Este Cisne de Avon, que vio la luz a finales de un abril de 1564, nació en la humildad de Stratford-upon-Avon que hoy sobrevive turísticamente gracias a la fama de su ilustre bardo. Pero la suerte de nuestro autor no será tal en su nacimiento: su padre John había perdido el norte de su próspero negocio y el rancio abolengo materno de Mary Arden no alcanzaría para darle a William una educación que soporte, según sus críticos, esa maremótica creatividad literaria, y llenos de envidia como buenos críticos intentaran quitarle méritos a sus escritos.

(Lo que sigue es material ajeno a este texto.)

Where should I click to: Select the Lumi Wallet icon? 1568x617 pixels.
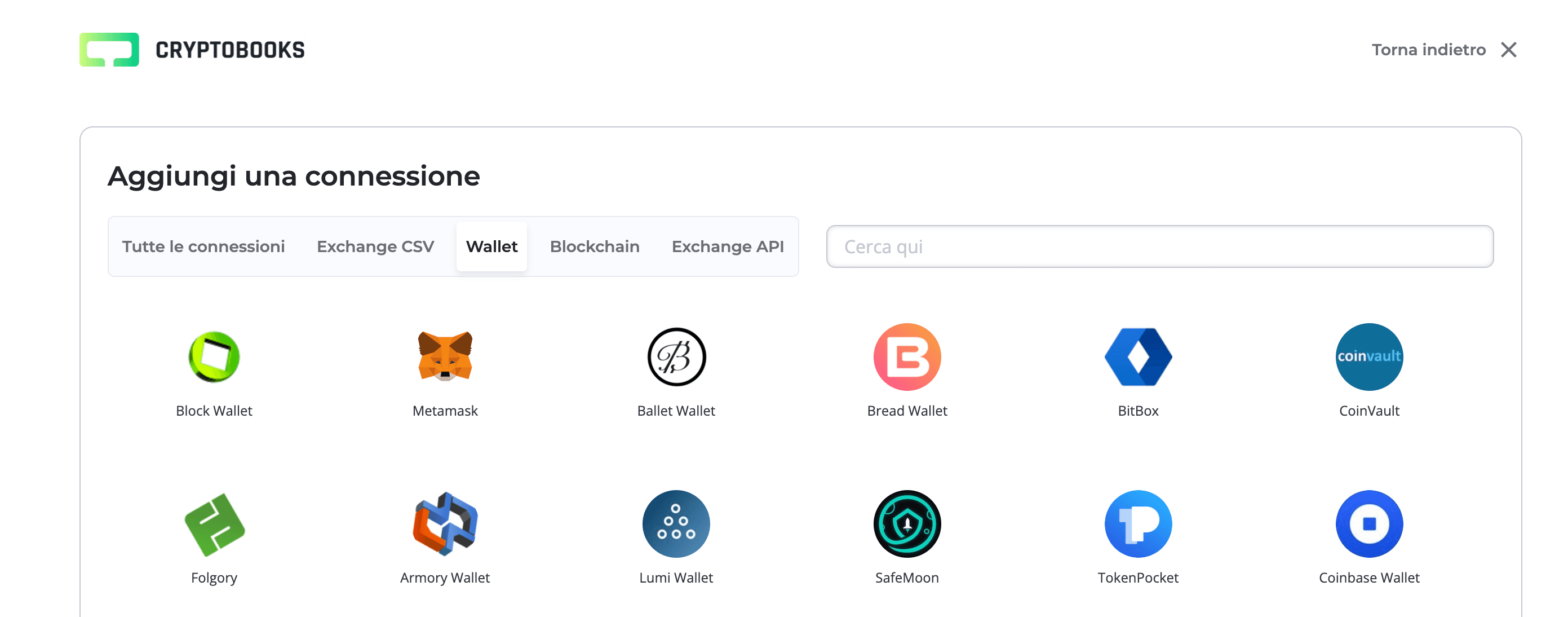[676, 524]
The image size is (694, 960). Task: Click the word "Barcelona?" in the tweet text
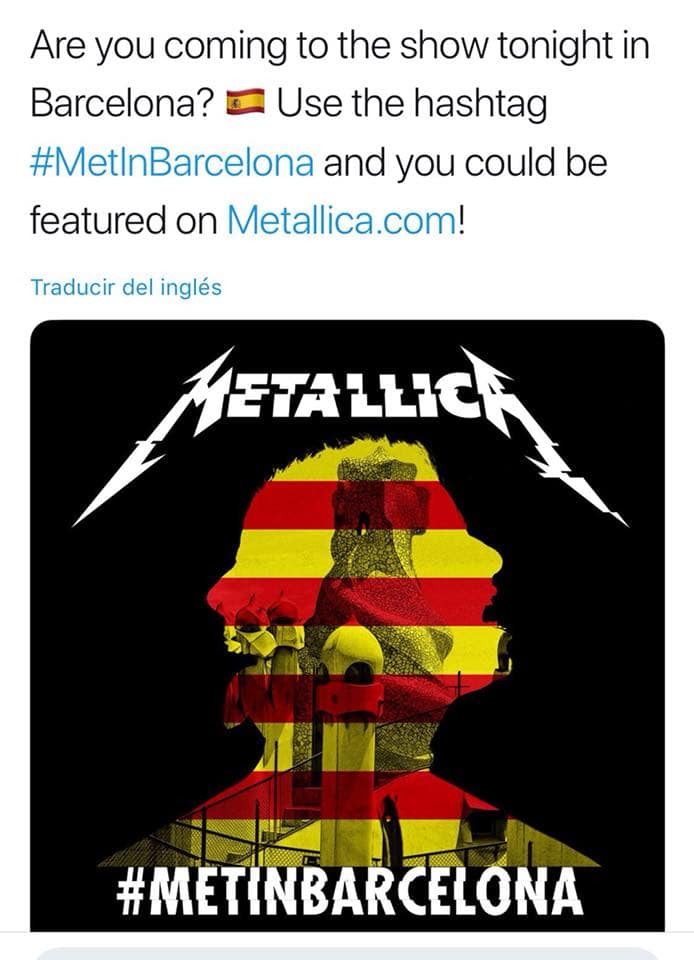[122, 103]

Tal vez es esa necesidad económica o esa hambre de todo que llevó a William Shakespeare a casar con Anne Hathaway, algunos años mayor que él (casi 10), matrimonio que por el apuro con que se dio las lenguas que aún no hablaban exactamente inglés presumían de un embarazo temprano o una dote importante de la musa en cuestión. Lo cierto es que de esta unión vieron la luz Susana, Hamnet y Judith y sus posibles correrías en el arte amatorio y de la infidelidad quedan perdidas en los libros que nadie leerá.
Tal cual Jesucristo, Shakespeare tiene algunos años que se pierden en la cronología y será recién con casi 25 años que reaparezca en su propia escena, de la mano de la que será luego su propia compañía teatral Lord Chamberlain´s Men, la que incluso será protegida más tarde por el mismo monarca inglés adoptando el nombre de Kings Men.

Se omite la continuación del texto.